Rows of pointing data
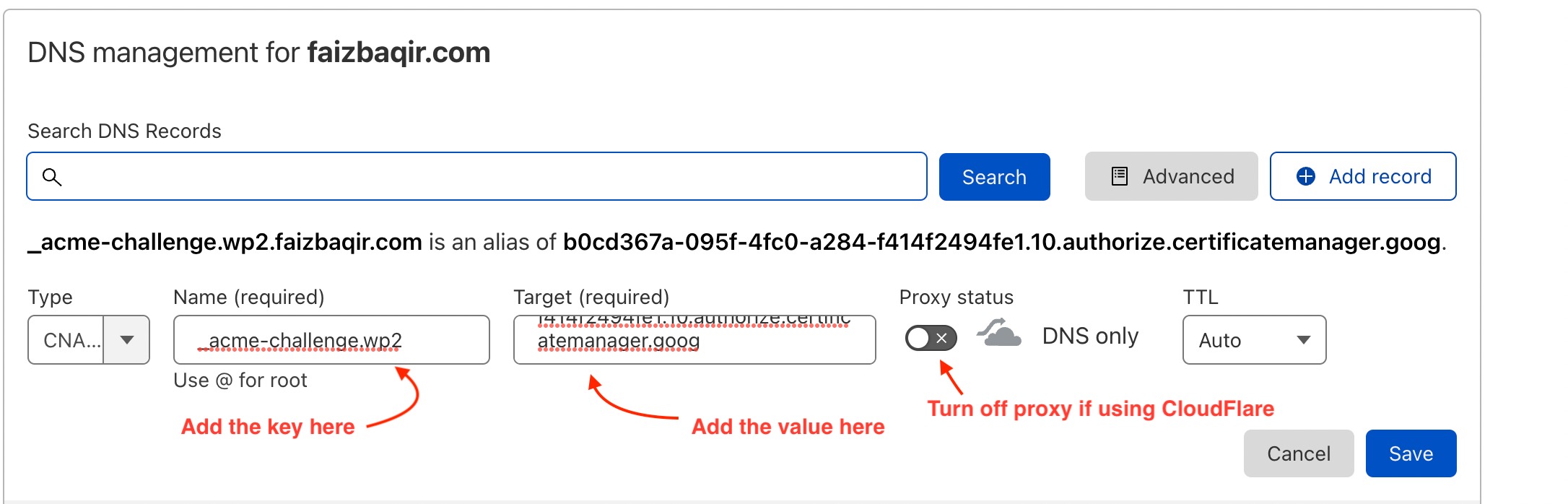Click the Add record button label
The width and height of the screenshot is (1568, 504).
point(1380,176)
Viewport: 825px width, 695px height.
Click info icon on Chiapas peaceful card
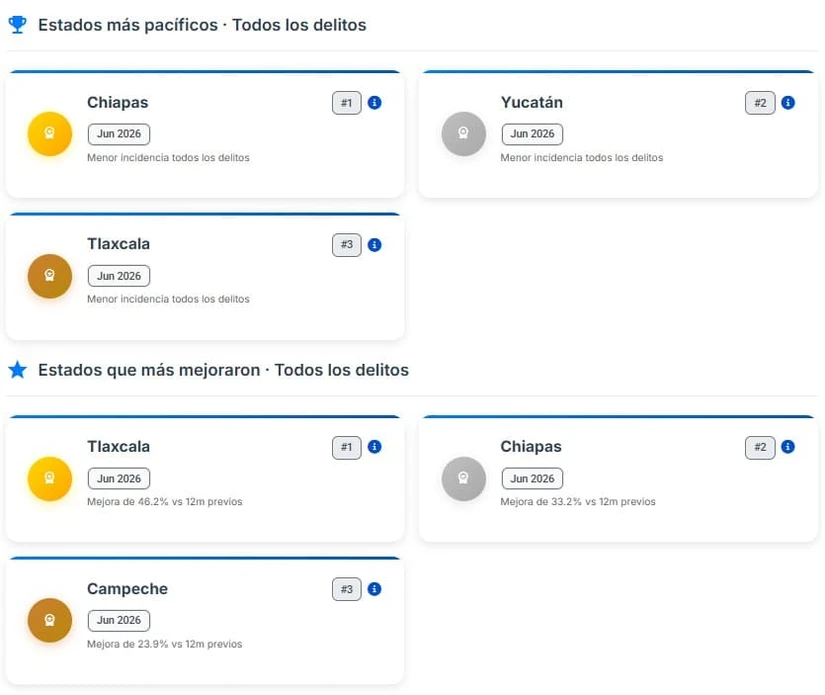374,103
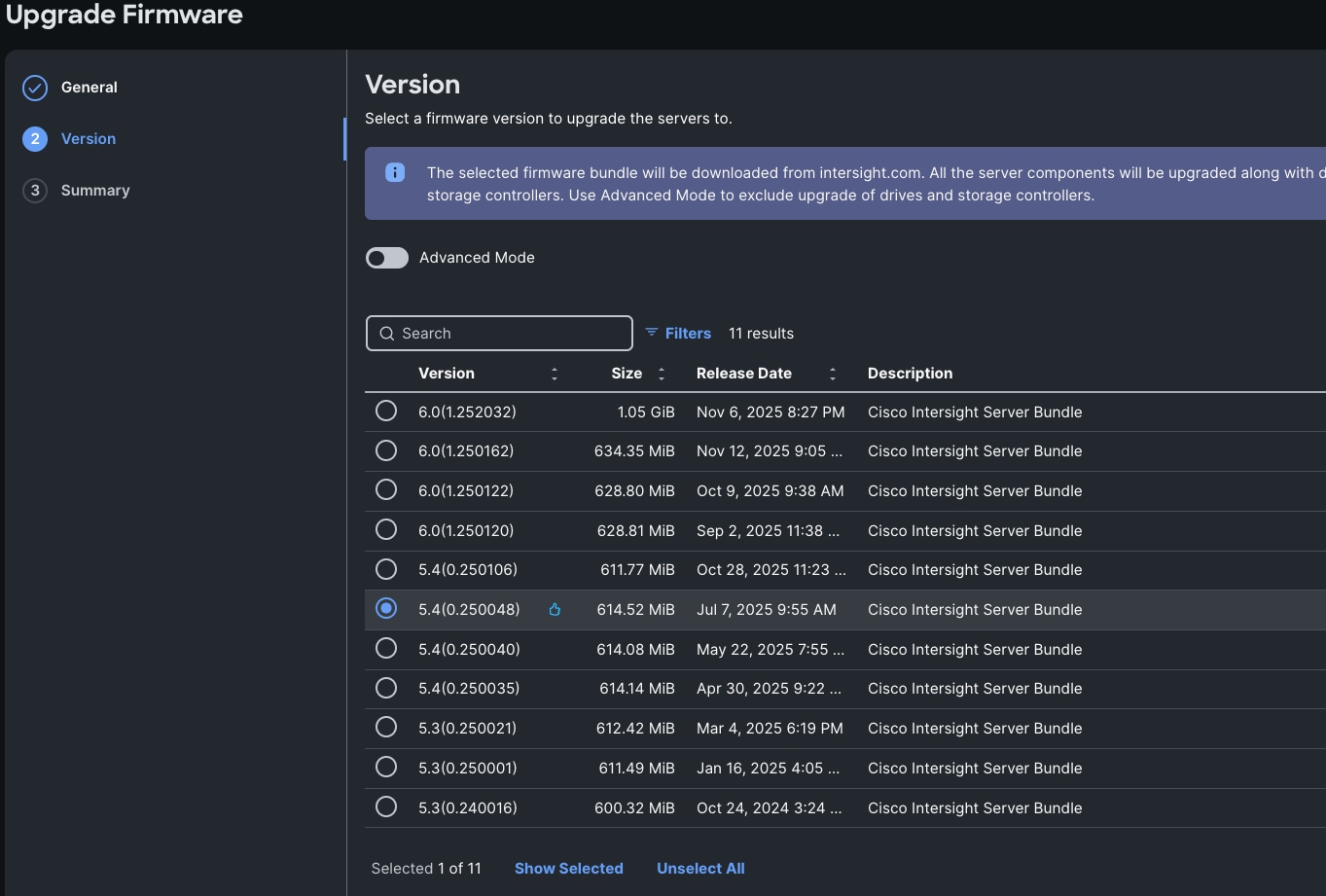
Task: Open the Summary wizard step
Action: (95, 191)
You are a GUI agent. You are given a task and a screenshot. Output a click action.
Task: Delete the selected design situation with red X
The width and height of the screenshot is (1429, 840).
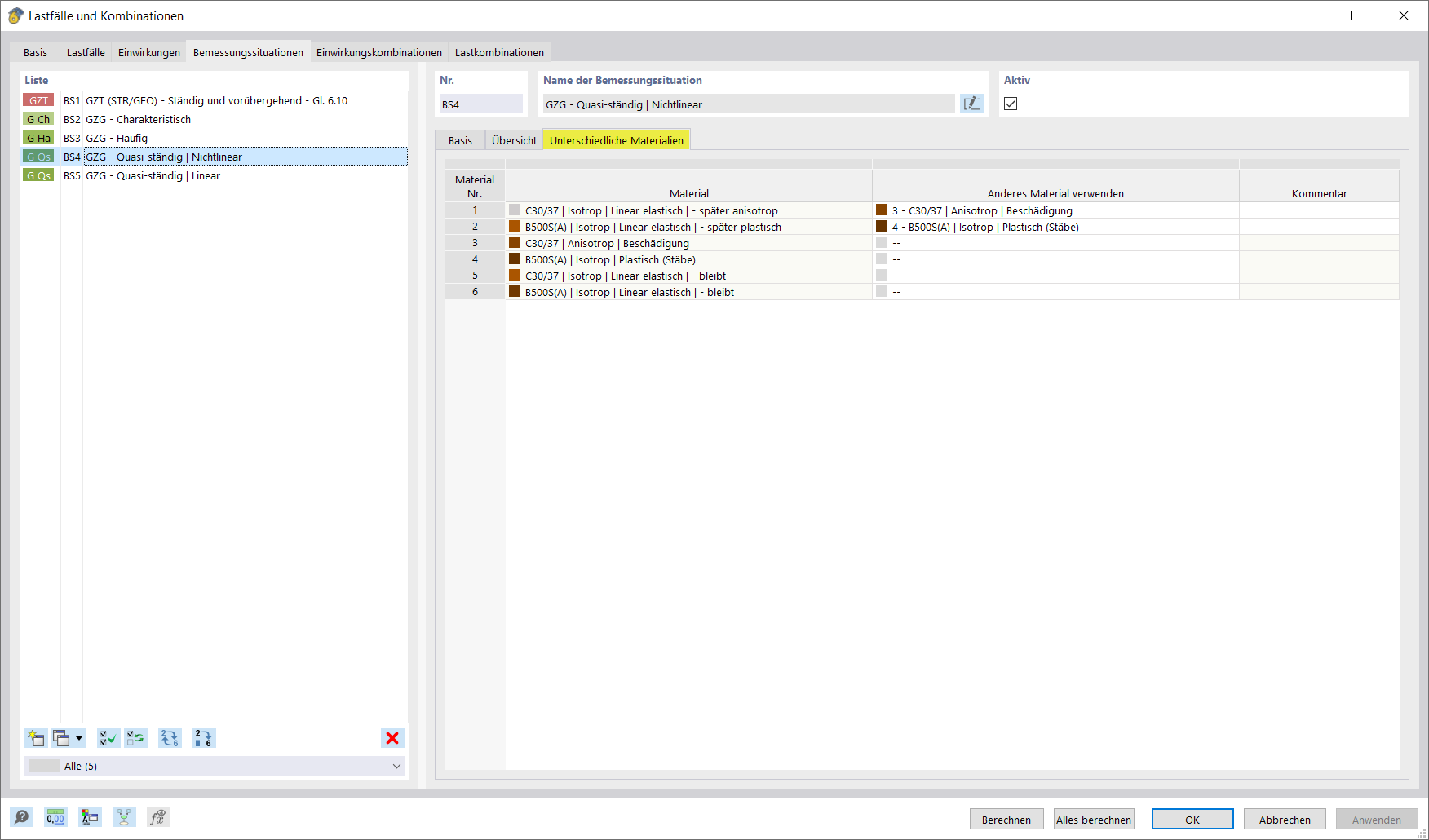[392, 738]
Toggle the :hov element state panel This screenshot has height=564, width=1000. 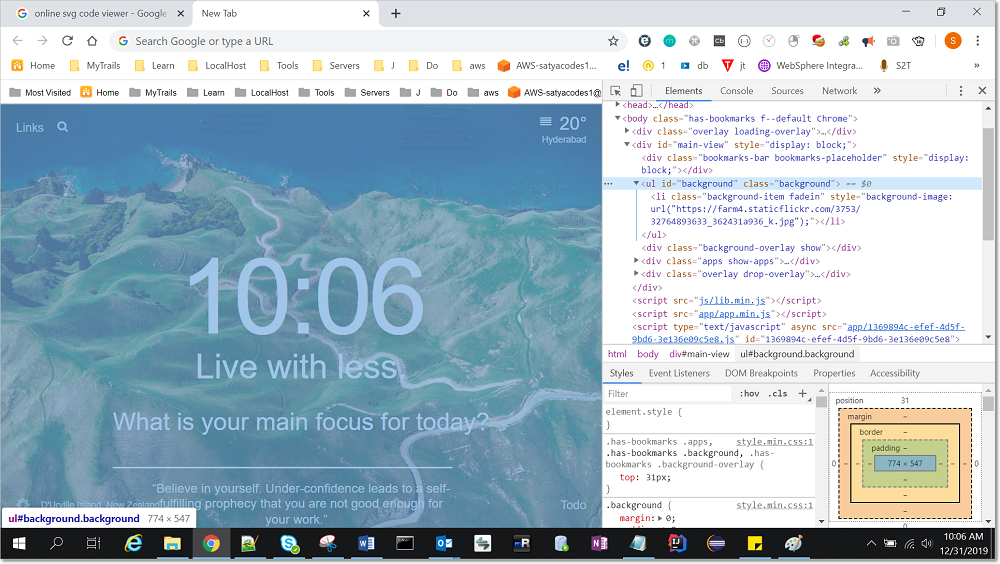pyautogui.click(x=749, y=394)
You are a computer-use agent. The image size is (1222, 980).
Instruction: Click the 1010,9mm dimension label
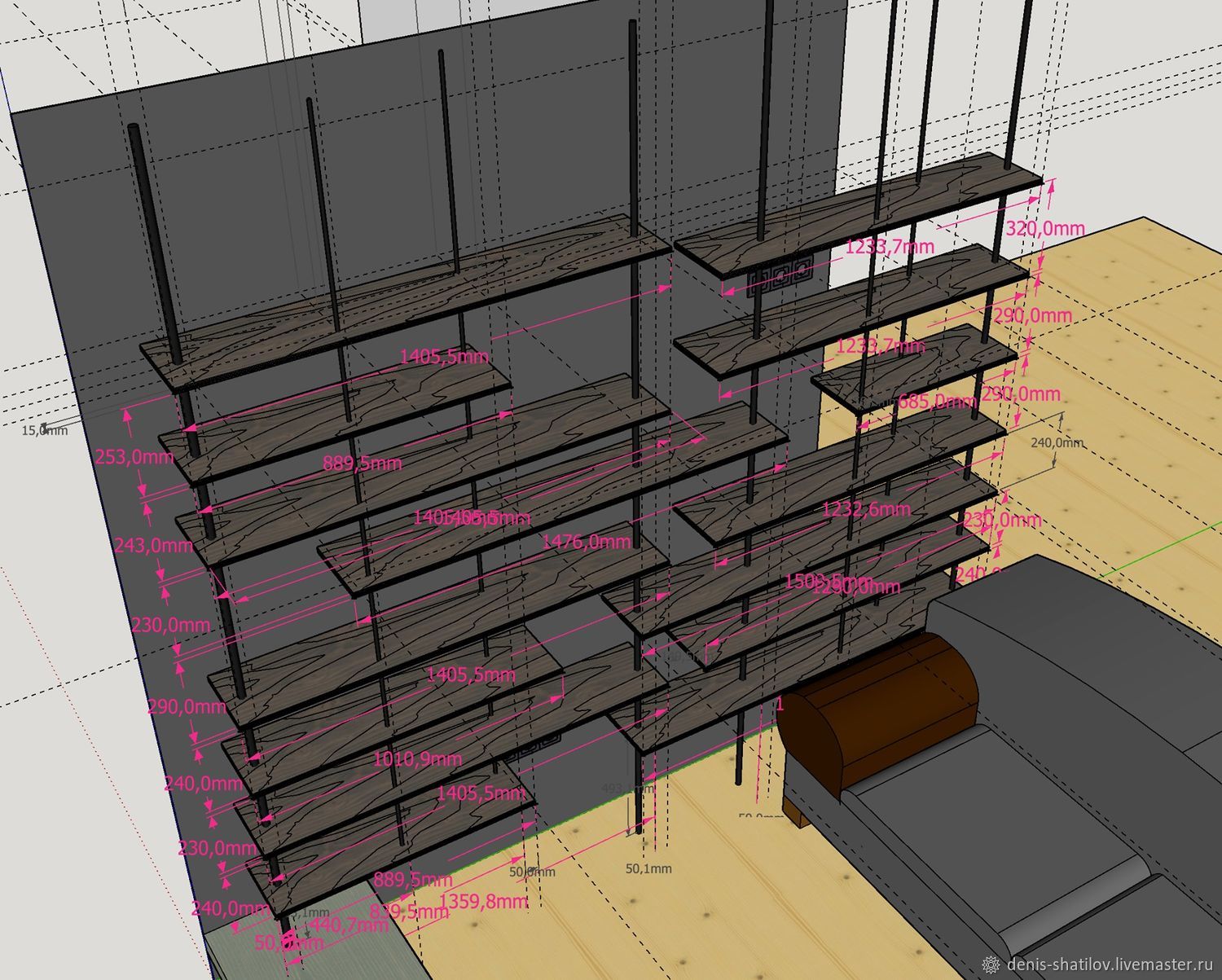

» **Short problem**
List every line above that contains the string "agent", matching case exactly.

» **Result of the task**
You are a GUI agent. You are given a task and a screenshot. Output a click action.
You are a computer-use agent. The image size is (1222, 980).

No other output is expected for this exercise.